André Rehbein Sathler (*) e Valdemir Pires (**)
A política fiscal consiste no manejo das contas públicas e do orçamento, tendo em vista o duplo objetivo de assegurar condições de financiamento das atividades governamentais e contribuir para a manutenção do ritmo de crescimento econômico no curto prazo, evitando-se a deterioração no nível geral de preços (inflação).
Num país como o Brasil, a política fiscal, como parte da política econômica (que pode ser definida com o uso de recursos de poder para interferir no rumo e no ritmo da atividade econômica, no curto prazo), convive permanentemente com dilemas severos de gestão macroeconômica e também com deflagrações políticas, às vezes capazes de provocar instabilidade institucional.
Os temas fiscais, orçamentários e tributários raramente saem da pauta do governo, dos partidos e dos meios de comunicação de massas. Agora mesmo, após um período de “vacas gordas”, que permitiram a elevação dos gastos sociais, maior controle da dívida pública, algum investimento, sustentação de metas fiscais – período cujas receitas foram o alicerce para que a Lei de Responsabilidade Fiscal “pegasse”, a política fiscal volta a se deparar com mais do mesmo de antes.

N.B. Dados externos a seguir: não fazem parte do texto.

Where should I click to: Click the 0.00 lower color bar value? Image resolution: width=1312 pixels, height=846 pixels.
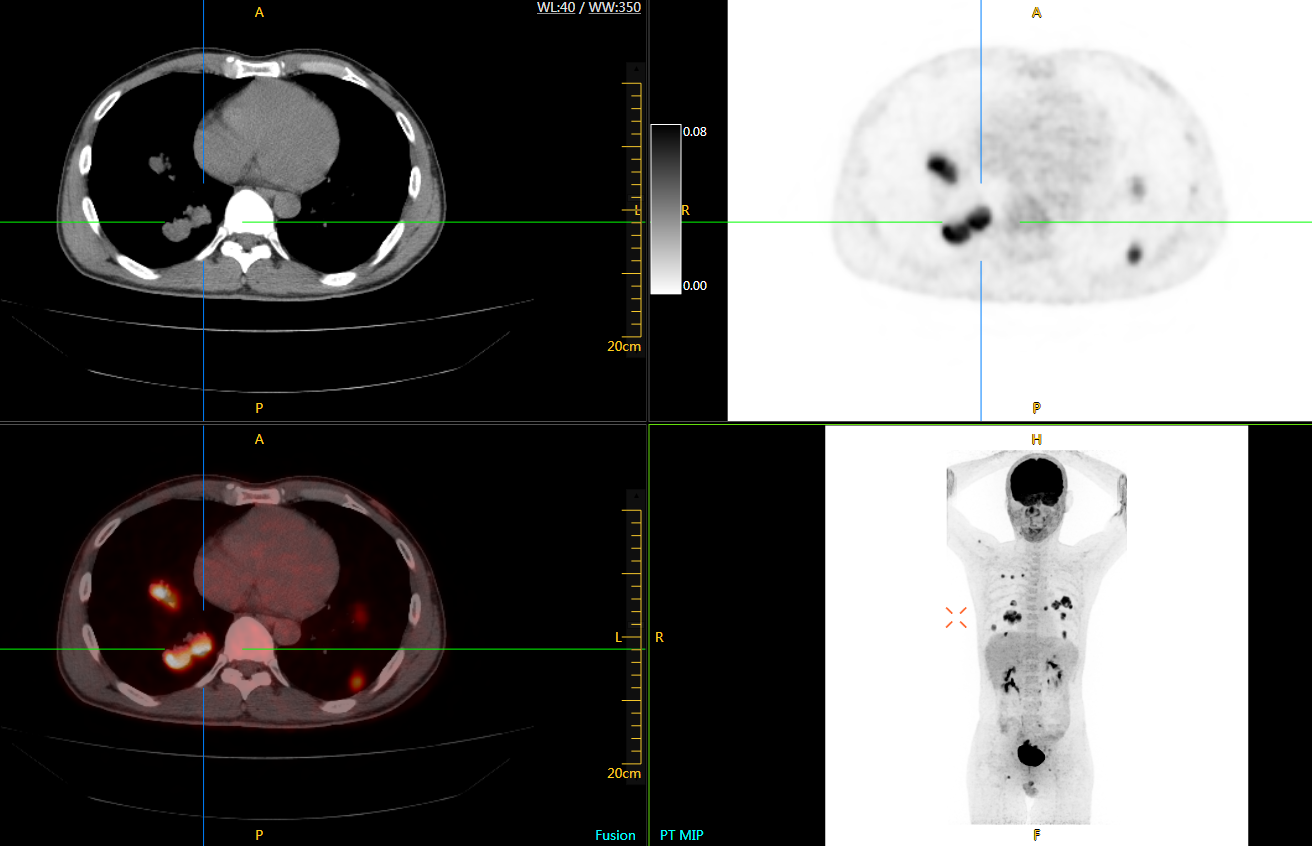tap(694, 285)
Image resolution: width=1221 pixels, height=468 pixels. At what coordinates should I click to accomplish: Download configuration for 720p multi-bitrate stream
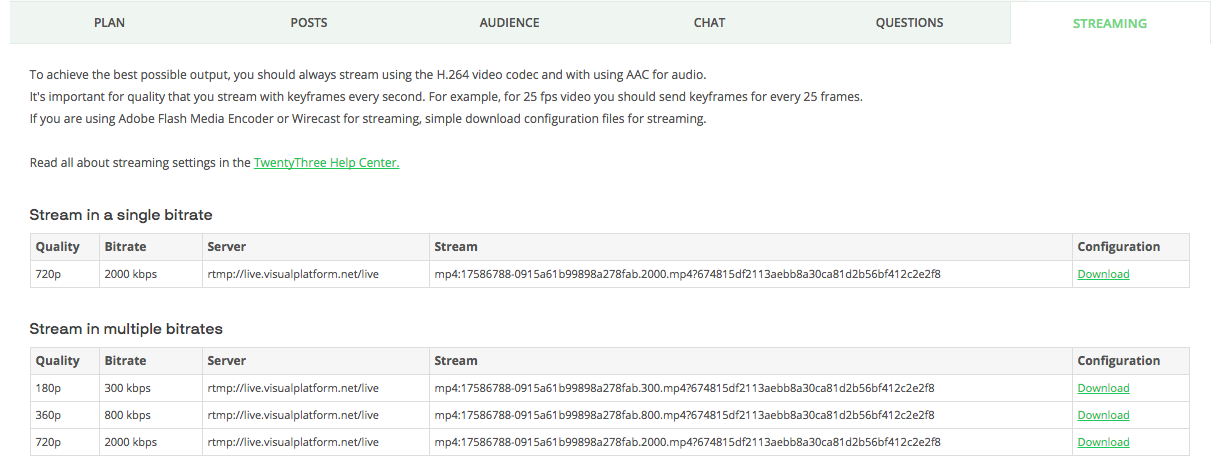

– Com dificuldades para vender, os empresários cada vez mais voltarão suas cargas contra a pesada canga fiscal, não perdendo ocasião de se manifestar, bem como não hesitando em passar a sonegar ou a aprofundar essa prática para manter seu caixa no azul;
– Governos estaduais e municipais, sob ameaça de colapso financeiro, quando não já sob bancarrota, repetirão as procissões com pires na mão rumo ao Distrito Federal, de onde já se sabe que pouco poderá sair, se mantido o mínimo de prudência fiscal que ainda resta;
– Os limites da Lei de Responsabilidade Fiscal passarão a ser pressionados, e muitos prefeitos se submeterão, voluntariamente, ao risco de penalidades inéditas, alguns sem culpa, porque não foram eles os responsáveis por secar a mina das transferências intergovernamentais que sustentam suas prefeituras: a desaceleração econômica é que está fazendo isso;
– A gritaria por corte nas despesas do governo se elevarão para além do suportável, com as tradicionais consequências nulas, pois onde cortar e a quem prejudicar, ninguém consegue dizer, a ira anti-pobres mirando contra os programas sociais insuficientes (e que mudaram a face do país recentemente) e os eficientistas de plantão clamando por maior controle de despesas – enquanto os grupos de interesse agem silenciosamente para não perder posição relativa; “keynesianos de quermesse” e “neoliberais de cassinos” chegarão quase a se matar;
– O governo não terá alternativa senão brigar por aumento da receita, ou seja, mais carga tributária; e sobre os mais pobres, se nada for feito contra a natureza já regressiva do sistema tributário brasileiro;
– O Congresso Nacional, marcadamente autocentrado oposicionista, seguirá sendo palco de uma luta em que a razão ou o bom-senso, o interesse nacional e a sensibilidade social não tenderão a dar o ar da graça, a não ser que fatos novos se apresentem antes;
– A opinião pública seguirá, como sempre, sendo formada no interior de um caldo de cultura de profunda ignorância a respeito dos números fiscais, remexido por colheres de pau manejadas por despejadores de caroços no angu, pouco e já indigesto.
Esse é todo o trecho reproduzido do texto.